Pada tanggal 18 Februari, BI mencatat bahwa nilai tukar rupiah berada di Rp16.880 per dolar AS, mengalami penurunan sebesar 0,56% dari akhir Januari. Perry menekankan bahwa walaupun rupiah melemah, nilai tukar tersebut masih dianggap undervalued dibandingkan dengan fundamental ekonomi Indonesia.

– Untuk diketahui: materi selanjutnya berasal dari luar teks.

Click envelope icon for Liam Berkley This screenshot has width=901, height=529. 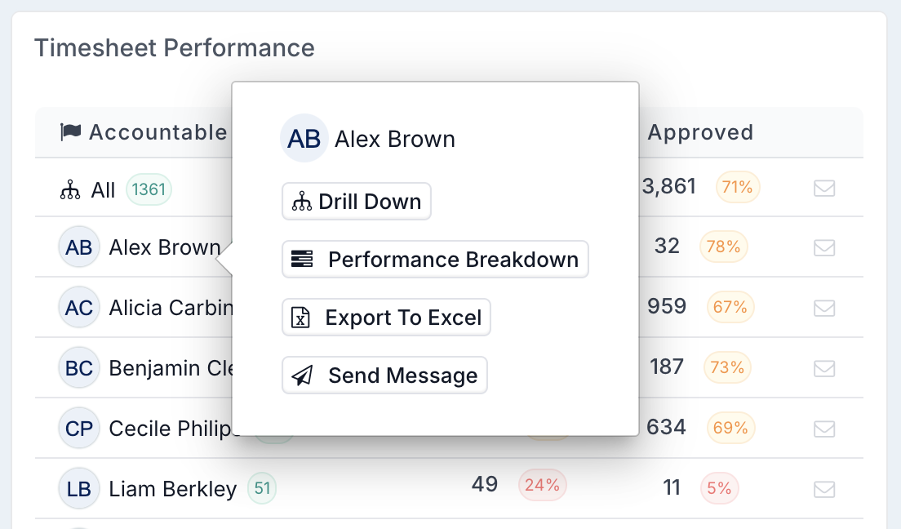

Dalam upaya menjaga stabilitas, BI melanjutkan kebijakan pro-growth untuk mendorong pembiayaan ke sektor riil, mendukung aliran modal asing, dan mengembangkan sistem pembayaran digital. BI menerapkan kebijakan insentif likuiditas makroprudensial untuk mempercepat penurunan suku bunga kredit, sembari tetap menjaga prinsip kehati-hatian.

BI berkomitmen untuk menggunakan berbagai strategi, seperti intervensi pasar dan penguatan sinergi dengan pemerintah, guna memastikan stabilitas makroekonomi dan menarik investasi asing. All this reflects a comprehensive approach to ensure economic resilience amid global uncertainties.